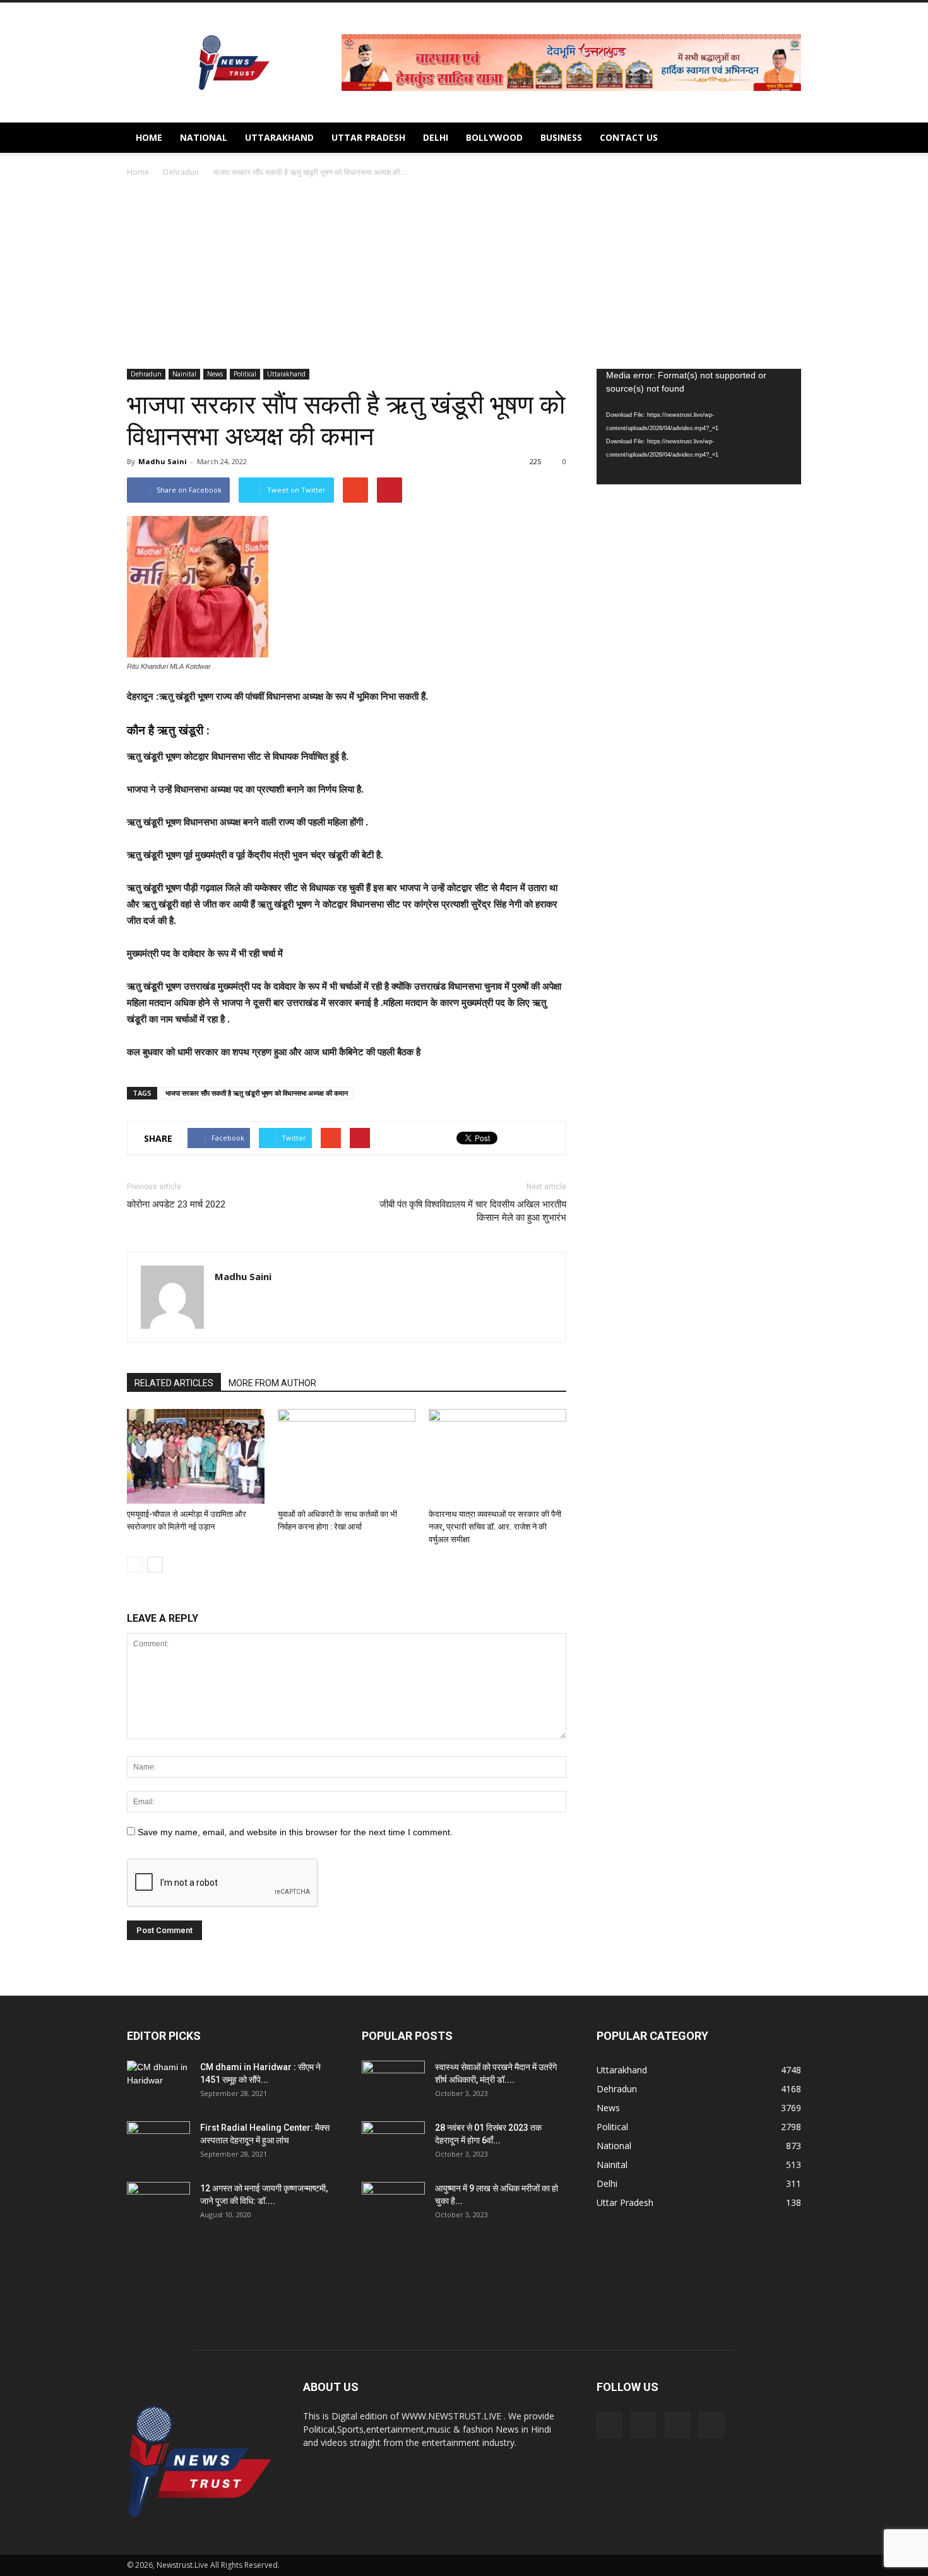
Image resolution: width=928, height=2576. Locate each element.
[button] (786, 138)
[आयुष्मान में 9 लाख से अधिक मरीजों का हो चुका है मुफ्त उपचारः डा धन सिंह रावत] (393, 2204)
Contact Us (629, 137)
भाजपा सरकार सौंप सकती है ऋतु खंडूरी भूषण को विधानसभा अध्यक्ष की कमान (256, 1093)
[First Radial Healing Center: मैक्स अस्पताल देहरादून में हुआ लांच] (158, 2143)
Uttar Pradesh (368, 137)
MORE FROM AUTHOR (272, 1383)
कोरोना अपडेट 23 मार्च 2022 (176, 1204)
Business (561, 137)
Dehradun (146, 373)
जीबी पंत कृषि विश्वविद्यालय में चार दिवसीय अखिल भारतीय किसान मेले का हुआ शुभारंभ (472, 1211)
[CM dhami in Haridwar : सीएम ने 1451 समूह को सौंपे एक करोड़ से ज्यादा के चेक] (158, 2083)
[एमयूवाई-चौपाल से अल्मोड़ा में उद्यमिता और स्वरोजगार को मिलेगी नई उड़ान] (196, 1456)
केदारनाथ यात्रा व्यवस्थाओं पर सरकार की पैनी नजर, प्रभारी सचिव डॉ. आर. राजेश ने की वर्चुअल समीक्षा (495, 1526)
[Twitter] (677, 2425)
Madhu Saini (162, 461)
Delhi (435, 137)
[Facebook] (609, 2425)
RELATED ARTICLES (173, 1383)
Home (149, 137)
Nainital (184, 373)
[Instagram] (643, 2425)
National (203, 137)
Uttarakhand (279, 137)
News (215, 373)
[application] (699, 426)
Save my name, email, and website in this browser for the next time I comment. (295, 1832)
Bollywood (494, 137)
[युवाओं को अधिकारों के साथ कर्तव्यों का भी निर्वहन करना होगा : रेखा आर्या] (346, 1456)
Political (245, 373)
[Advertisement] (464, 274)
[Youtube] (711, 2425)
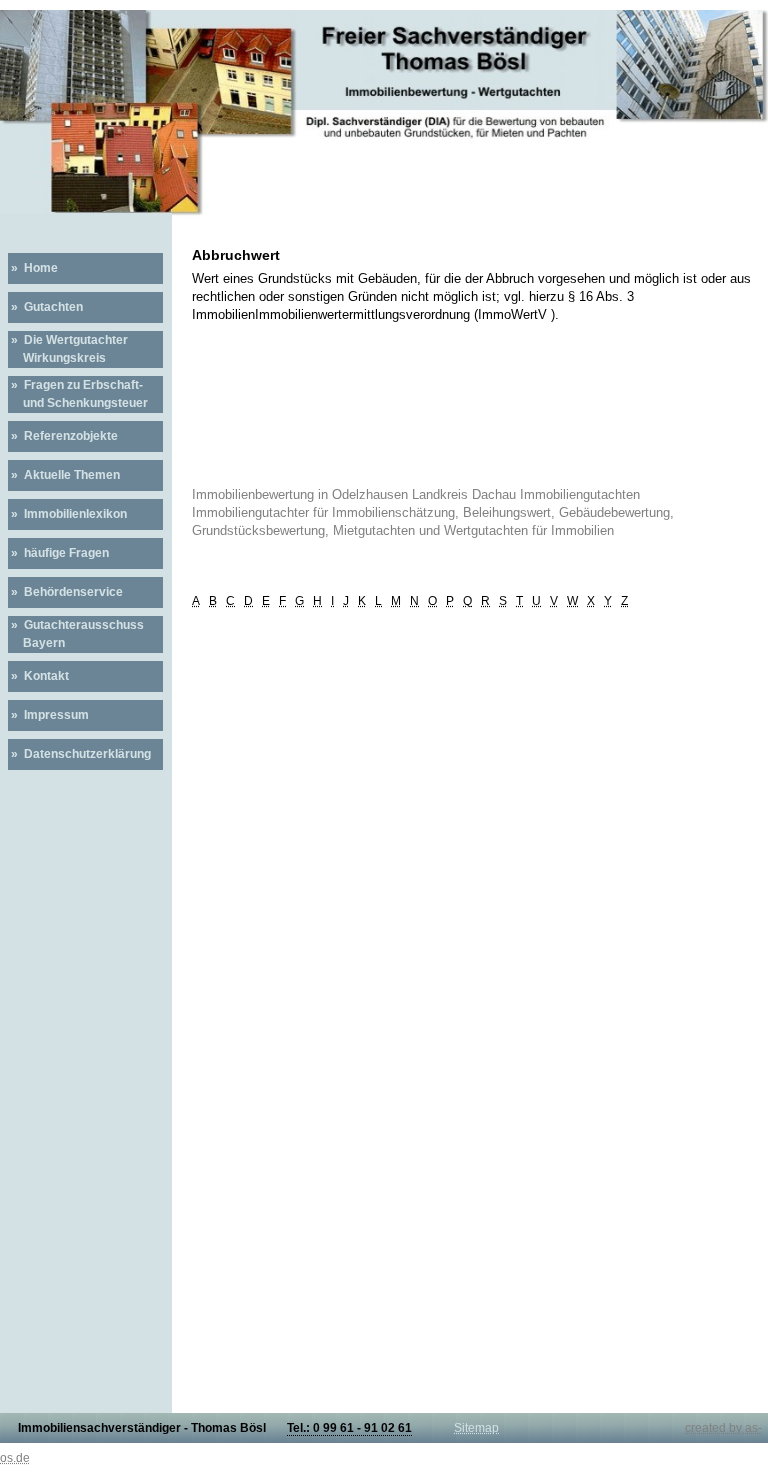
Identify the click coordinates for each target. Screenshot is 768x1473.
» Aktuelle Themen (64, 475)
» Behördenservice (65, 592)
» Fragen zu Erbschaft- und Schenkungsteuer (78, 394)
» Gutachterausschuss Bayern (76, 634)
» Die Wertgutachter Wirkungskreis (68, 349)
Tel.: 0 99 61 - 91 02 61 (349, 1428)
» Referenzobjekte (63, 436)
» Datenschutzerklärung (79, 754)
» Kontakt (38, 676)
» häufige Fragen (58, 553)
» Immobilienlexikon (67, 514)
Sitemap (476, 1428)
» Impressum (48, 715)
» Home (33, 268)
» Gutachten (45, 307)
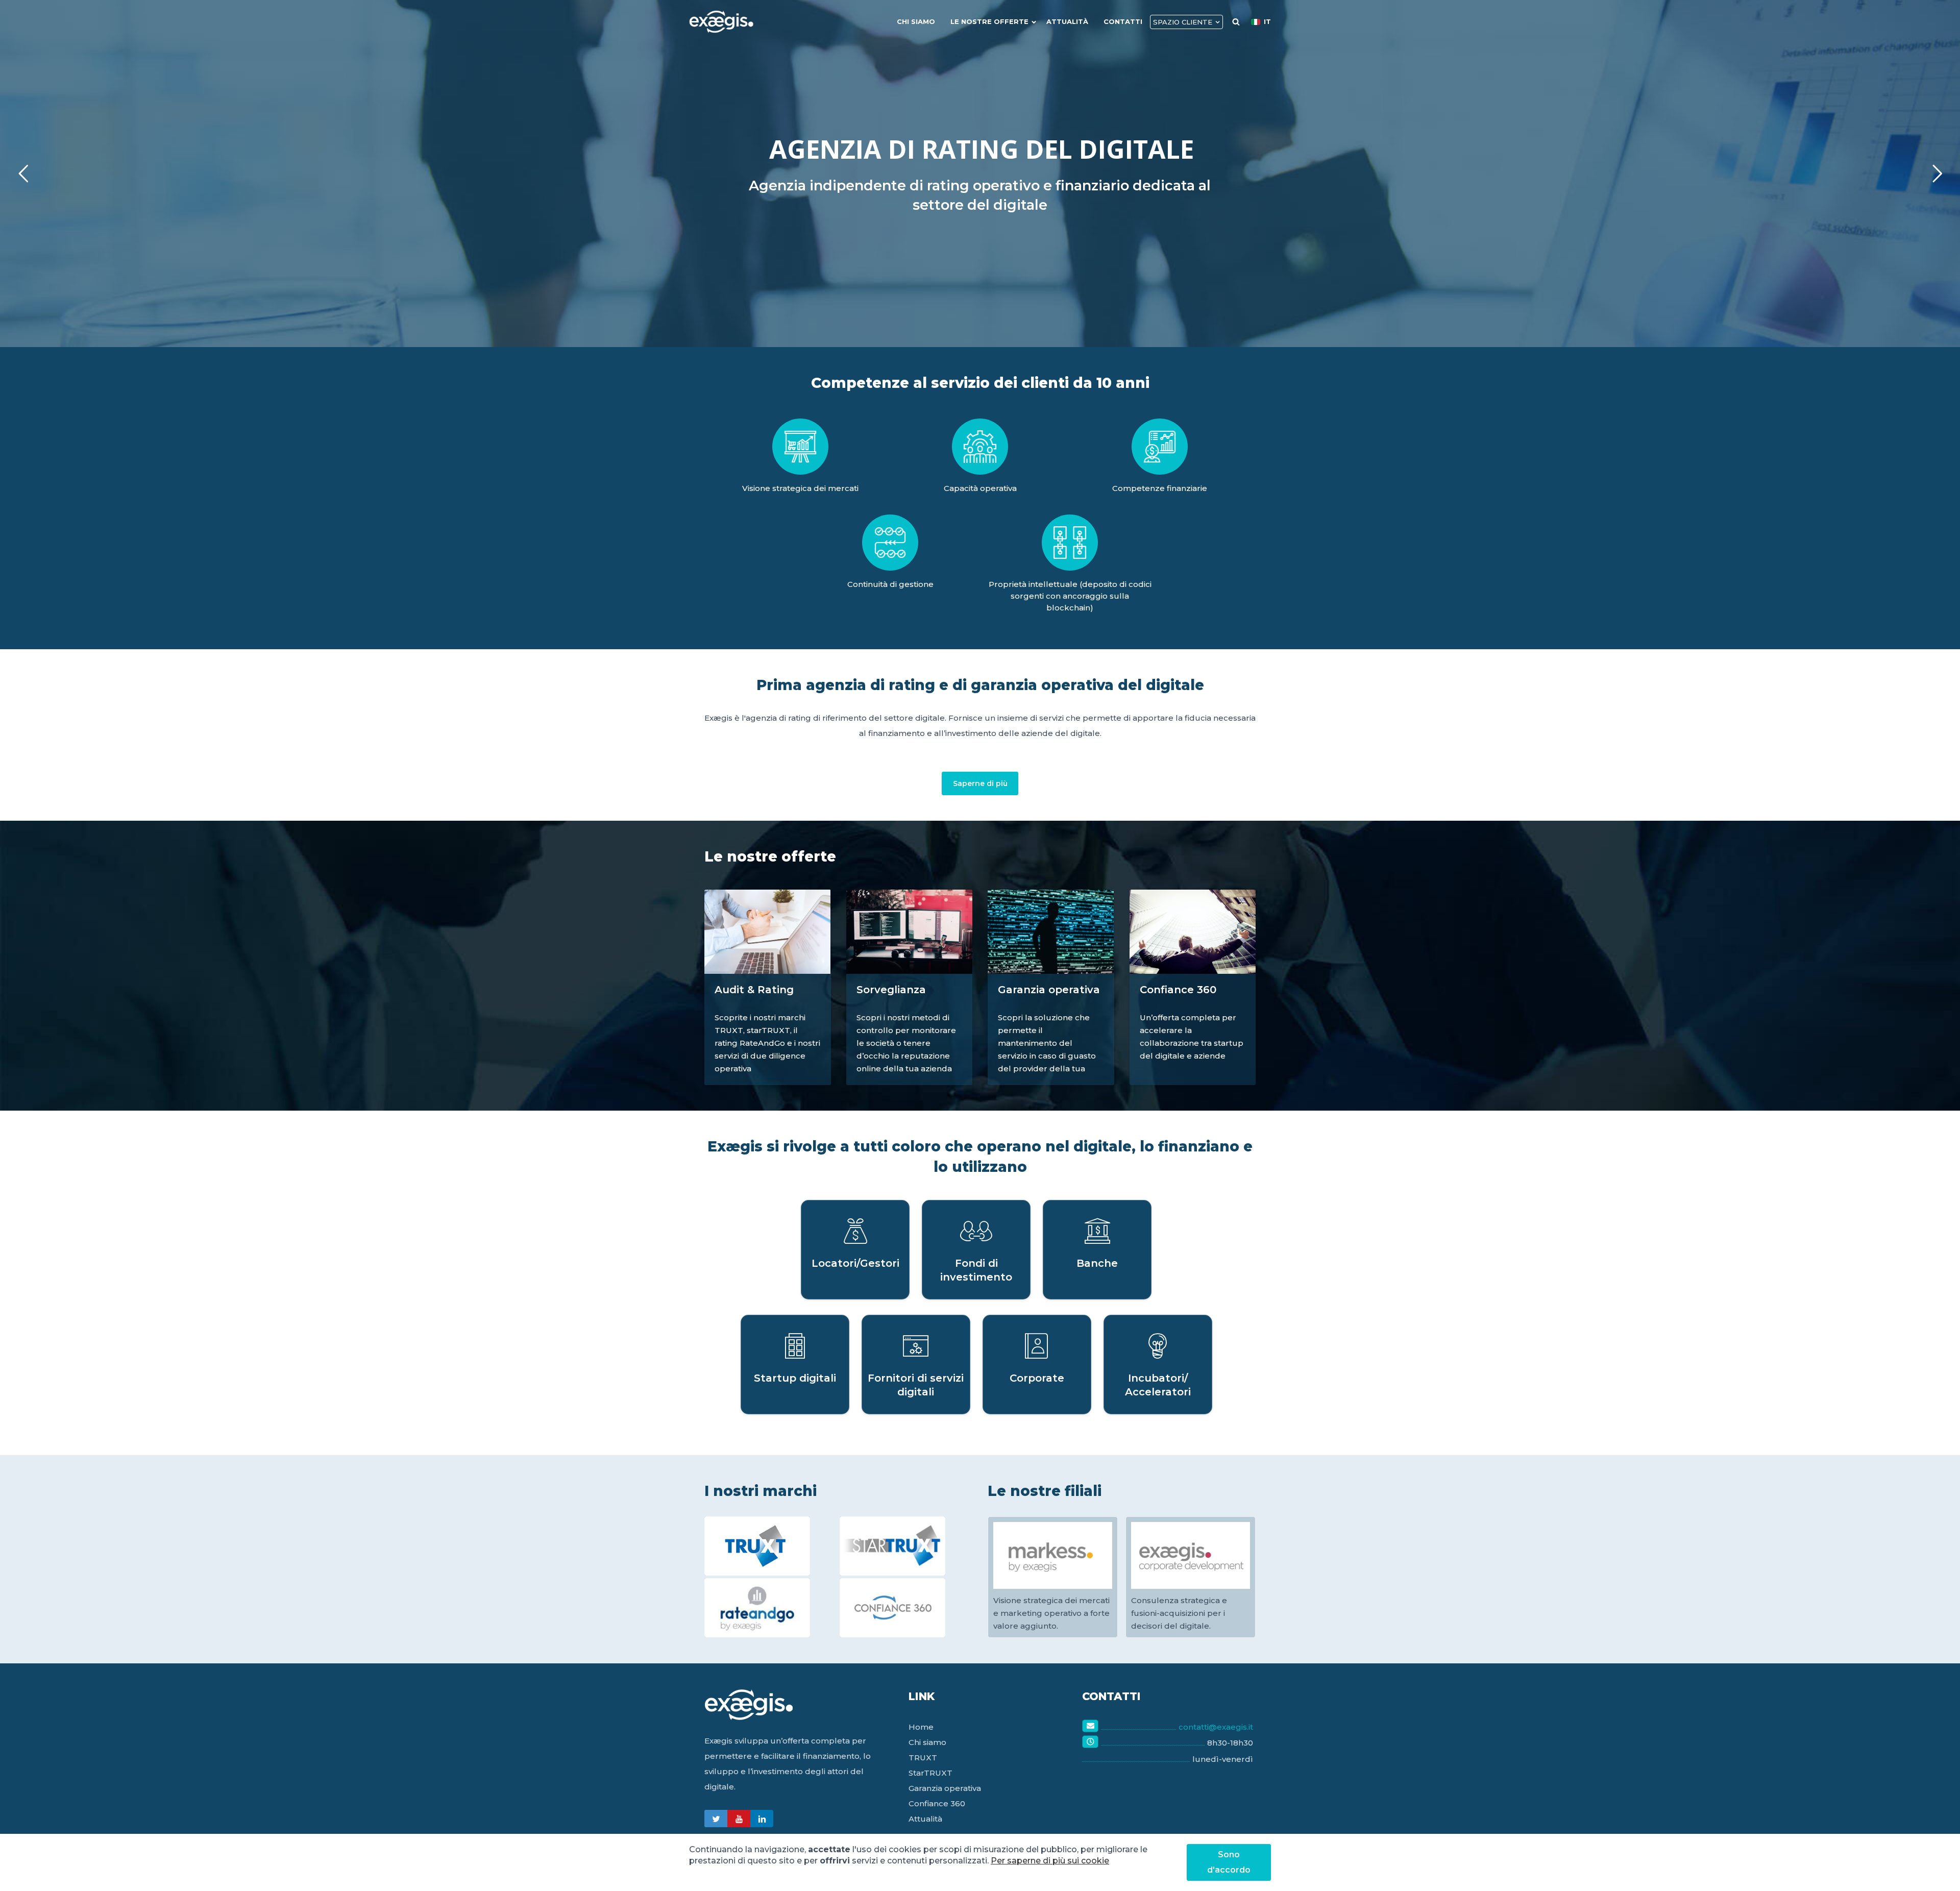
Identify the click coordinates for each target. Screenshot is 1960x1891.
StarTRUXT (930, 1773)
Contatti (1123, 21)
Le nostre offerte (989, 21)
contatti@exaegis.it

◆ Task item
Reproduce, word for word, the lines from the one containing "Bollywood (494, 137)" to the end of the material, both ends included. No picture is copied.

◆ Solved exercise
Bollywood (494, 137)
[युवाओं को अधिकारों के साथ कर्तव्यों का भी निर्वहन करना होगा : रेखा आर्या] (346, 1456)
Political (245, 373)
[Advertisement] (464, 274)
[Youtube] (711, 2425)
Identify the click coordinates for each target. Screenshot is 768x1473.
» Aktuelle Themen (64, 475)
» Behördenservice (65, 592)
» Fragen zu Erbschaft- und Schenkungsteuer (78, 394)
» Gutachterausschuss Bayern (76, 634)
» Die Wertgutachter Wirkungskreis (68, 349)
Tel.: 0 99 61 - 91 02 61 (349, 1428)
» Referenzobjekte (63, 436)
» Datenschutzerklärung (79, 754)
» Kontakt (38, 676)
» häufige Fragen (58, 553)
» Immobilienlexikon (67, 514)
Sitemap (476, 1428)
» Impressum (48, 715)
» Home (33, 268)
» Gutachten (45, 307)
Identify the click coordinates for each target. Screenshot is 1960x1891.
StarTRUXT (930, 1773)
Contatti (1123, 21)
Le nostre offerte (989, 21)
contatti@exaegis.it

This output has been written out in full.